Privatized liquor losing proposition for small-store owners
Pitfalls for a former state store surprise even alcohol-sales veteran
Friday, December 21, 2012
Don Sidhu got into the liquor business to follow his dream of owning a successful business.
Raised in an entrepreneurial culture, the 39-year-old Vancouver businessman has helped family and friends operate liquor stores in other states. The experience made Sidhu confident he could make a decent living selling booze after Washington's switch from a state-operated liquor system to private store sales.
His supporters also were certain, backing Sidhu up with $2.1 million in seed money that he used to purchase four liquor store businesses formerly run by the state.
But the dream began to unravel on the first day of business in June. Sidhu's customers balked at higher check-stand prices on liquor; a 17 percent retailers' fee and a 10 percent distribution fee were added to the price of every bottle at ring up. Customers told Sidhu that they would buy their booze at Oregon's lower-priced, state-operated stores.
"They were just shocked when all of those taxes added up," said Sidhu, who said he suffered many sleepless nights when the full extent of his business troubles dawned on him.
In addition to the fees, Sidhu found out the big-box stores and chains were getting much lower prices on booze from Washington's new distribution businesses. Prices in Oregon ran as much as 22 percent lower than his. The uneven competition was sucking the life out of Sidhu's business.
He spent a lot of time apologizing to customers.
"They said, 'Don't be sorry, you're the one who's going to lose your business,'" said Sidhu, a Woodburn, Ore., resident who closed his stores in Kennewick and Kirkland and plans to shutter his remaining two stores in Vancouver some time next month.
Sidhu isn't alone in facing a quick, devastating business failure in Washington's new free-market liquor sales environment. Of the 167 former state-run liquor stores that Washington auctioned off, Sidhu estimates only 60 or 70 remain open. He said he had a disadvantage in being a small store. The lack of volume discounts from distributors, competition from Oregon, and the loss of commercial sales that were a key profit center for the former state-run liquor stores have all contributed to the demise of the former state-run stores.
On the other side of the state border, Oregon's state-run system benefited greatly by Washington's change. For example, liquor sales in the southern state increased 9.4 percent year over year for the month of October. At its 12 border stores, sales increased by 34 percent collectively. That included the Jantzen Beach store, just across the Clark County line on Interstate 5.
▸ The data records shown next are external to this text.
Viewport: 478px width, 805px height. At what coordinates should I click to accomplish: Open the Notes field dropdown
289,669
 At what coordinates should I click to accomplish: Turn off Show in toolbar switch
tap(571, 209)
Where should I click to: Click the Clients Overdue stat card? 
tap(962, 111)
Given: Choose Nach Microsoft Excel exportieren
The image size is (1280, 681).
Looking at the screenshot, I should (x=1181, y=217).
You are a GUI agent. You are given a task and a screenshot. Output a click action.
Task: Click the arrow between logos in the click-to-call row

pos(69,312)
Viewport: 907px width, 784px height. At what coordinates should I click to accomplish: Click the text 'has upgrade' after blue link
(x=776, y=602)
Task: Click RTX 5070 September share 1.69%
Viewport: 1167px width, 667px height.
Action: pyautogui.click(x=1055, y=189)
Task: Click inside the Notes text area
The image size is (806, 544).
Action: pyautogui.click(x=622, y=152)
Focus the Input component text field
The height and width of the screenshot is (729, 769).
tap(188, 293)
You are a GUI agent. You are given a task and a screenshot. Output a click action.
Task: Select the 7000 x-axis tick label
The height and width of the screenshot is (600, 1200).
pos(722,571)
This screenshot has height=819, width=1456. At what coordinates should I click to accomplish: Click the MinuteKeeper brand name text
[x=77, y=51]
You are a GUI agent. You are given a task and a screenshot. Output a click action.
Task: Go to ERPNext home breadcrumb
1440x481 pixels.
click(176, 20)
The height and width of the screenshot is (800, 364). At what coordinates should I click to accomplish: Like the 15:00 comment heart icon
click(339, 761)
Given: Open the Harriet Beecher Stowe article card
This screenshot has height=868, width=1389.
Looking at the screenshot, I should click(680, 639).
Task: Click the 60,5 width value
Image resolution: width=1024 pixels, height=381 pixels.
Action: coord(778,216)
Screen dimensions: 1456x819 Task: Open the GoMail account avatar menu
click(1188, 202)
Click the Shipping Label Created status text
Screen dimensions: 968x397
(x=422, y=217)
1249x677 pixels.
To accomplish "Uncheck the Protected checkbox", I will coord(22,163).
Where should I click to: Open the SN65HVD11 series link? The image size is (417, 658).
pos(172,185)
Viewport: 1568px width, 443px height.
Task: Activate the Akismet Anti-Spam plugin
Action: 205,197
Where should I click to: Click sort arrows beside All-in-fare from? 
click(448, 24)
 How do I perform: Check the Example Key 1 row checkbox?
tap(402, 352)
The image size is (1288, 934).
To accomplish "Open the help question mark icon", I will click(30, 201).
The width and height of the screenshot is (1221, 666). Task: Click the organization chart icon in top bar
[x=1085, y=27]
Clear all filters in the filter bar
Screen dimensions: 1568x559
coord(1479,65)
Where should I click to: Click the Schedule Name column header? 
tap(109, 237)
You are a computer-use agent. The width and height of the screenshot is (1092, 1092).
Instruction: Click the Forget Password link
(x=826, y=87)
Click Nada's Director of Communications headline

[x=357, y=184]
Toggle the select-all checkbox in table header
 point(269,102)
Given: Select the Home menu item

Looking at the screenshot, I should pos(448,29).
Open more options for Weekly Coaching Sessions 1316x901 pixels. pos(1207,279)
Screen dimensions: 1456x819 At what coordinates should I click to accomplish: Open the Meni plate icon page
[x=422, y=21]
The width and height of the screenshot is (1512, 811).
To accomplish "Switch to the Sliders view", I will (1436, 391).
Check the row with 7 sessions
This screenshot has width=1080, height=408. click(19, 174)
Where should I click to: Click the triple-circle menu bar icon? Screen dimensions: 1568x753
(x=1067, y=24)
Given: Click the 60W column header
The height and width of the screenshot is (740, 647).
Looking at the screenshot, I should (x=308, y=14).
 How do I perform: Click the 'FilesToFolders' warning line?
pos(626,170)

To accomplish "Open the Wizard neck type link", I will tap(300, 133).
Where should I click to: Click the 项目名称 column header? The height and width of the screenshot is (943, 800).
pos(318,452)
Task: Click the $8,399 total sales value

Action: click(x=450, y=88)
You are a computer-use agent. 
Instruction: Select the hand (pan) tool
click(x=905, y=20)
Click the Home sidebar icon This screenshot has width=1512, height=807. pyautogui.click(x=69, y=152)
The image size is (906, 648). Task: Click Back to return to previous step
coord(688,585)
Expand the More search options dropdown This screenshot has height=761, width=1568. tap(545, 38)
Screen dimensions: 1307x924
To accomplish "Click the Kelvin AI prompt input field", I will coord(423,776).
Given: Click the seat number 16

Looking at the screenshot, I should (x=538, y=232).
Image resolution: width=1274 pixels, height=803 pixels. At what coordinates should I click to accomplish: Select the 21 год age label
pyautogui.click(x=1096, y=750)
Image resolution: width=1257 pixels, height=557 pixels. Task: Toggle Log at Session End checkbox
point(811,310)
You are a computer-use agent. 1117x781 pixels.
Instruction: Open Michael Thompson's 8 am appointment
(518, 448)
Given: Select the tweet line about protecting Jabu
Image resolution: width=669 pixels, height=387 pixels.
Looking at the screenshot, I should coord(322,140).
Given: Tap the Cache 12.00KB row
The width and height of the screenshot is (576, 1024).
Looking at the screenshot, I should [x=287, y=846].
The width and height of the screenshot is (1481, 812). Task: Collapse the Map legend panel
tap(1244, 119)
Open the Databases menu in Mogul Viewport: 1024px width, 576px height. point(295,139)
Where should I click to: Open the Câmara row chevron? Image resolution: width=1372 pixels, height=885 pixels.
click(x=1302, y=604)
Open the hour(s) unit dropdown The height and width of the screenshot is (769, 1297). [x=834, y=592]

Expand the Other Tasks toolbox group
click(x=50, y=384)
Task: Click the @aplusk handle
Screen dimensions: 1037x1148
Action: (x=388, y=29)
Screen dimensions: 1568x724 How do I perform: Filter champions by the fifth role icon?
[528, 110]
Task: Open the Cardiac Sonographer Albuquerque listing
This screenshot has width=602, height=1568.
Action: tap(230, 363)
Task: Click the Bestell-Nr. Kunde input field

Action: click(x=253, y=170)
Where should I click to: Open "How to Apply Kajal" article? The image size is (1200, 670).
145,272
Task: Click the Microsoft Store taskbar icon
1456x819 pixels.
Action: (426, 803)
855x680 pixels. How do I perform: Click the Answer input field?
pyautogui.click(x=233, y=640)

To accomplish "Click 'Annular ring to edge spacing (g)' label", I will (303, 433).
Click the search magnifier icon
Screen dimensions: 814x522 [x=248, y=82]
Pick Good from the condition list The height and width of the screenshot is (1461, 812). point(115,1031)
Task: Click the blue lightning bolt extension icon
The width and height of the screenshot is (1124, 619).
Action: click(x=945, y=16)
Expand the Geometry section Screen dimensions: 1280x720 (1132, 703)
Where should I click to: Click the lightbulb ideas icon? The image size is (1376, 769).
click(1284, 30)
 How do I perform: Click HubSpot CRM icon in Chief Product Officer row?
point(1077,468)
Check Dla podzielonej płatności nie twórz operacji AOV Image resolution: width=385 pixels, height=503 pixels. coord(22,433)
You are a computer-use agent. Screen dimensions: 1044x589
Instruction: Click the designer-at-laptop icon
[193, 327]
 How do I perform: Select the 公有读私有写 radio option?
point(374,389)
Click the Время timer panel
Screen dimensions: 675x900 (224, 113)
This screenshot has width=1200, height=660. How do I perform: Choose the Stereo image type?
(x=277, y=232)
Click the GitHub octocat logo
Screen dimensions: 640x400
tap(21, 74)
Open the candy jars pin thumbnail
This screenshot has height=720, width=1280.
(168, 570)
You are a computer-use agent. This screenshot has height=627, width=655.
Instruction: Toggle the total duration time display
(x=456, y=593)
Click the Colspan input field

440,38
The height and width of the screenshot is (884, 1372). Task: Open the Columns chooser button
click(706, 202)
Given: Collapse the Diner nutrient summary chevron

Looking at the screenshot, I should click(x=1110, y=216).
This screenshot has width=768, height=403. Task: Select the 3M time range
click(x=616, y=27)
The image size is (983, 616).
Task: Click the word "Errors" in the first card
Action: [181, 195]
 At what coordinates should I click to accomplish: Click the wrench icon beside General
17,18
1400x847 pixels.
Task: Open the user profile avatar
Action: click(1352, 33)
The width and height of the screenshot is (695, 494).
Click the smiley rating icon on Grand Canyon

That store has continued to be among the top-selling Oregon stores.
Washington's hard-liquor sales, by contrast, increased by 2.9 percent from a year earlier during the first four months of privatization, the state reported this month.
But it was unclear whether the Washington's $263 million in booze sales was a trend followed by Clark County, with its borderline proximity to Oregon's cheaper system. Washington's state Department of Revenue does not track spirit sales by county, according to Mike Gowrylow, the agency's communications director.
Meanwhile the Oregon Liquor Control Commission reported Oregon's 12 border stores alone grossed an additional $3.2 million in revenue since 1183 went into effect June 1.
And it's only going to get worse for Washington booze sellers, according to new plans to license three additional liquor stores in the state.
Approved by Oregon's liquor board, the three sites will be in Beaverton, Ore., Damascus, Ore., and just across the state line off Interstate 205 at Portland's IKEA-anchored Cascade Station on Airport Way.
Oregon also has launched a temporary pilot project allowing a limit of four corporations to apply to be liquor store agents.
"So in that (Cascade Station) area, if one of those existing businesses, say, if Target wanted to, it could apply along with everyone else," said Christie Scott, a spokeswoman for the Oregon board. "It would still have to be a separate store, sort of like the jewelry stores inside Fred Meyer."
But Oregon stores aren't his only competition, according to Sidhu. In Washington, distributors in many cases charge the smaller stores between 25 percent and 35 percent more than they charge to volume discounters, such as Costco, Fred Meyer and Safeway.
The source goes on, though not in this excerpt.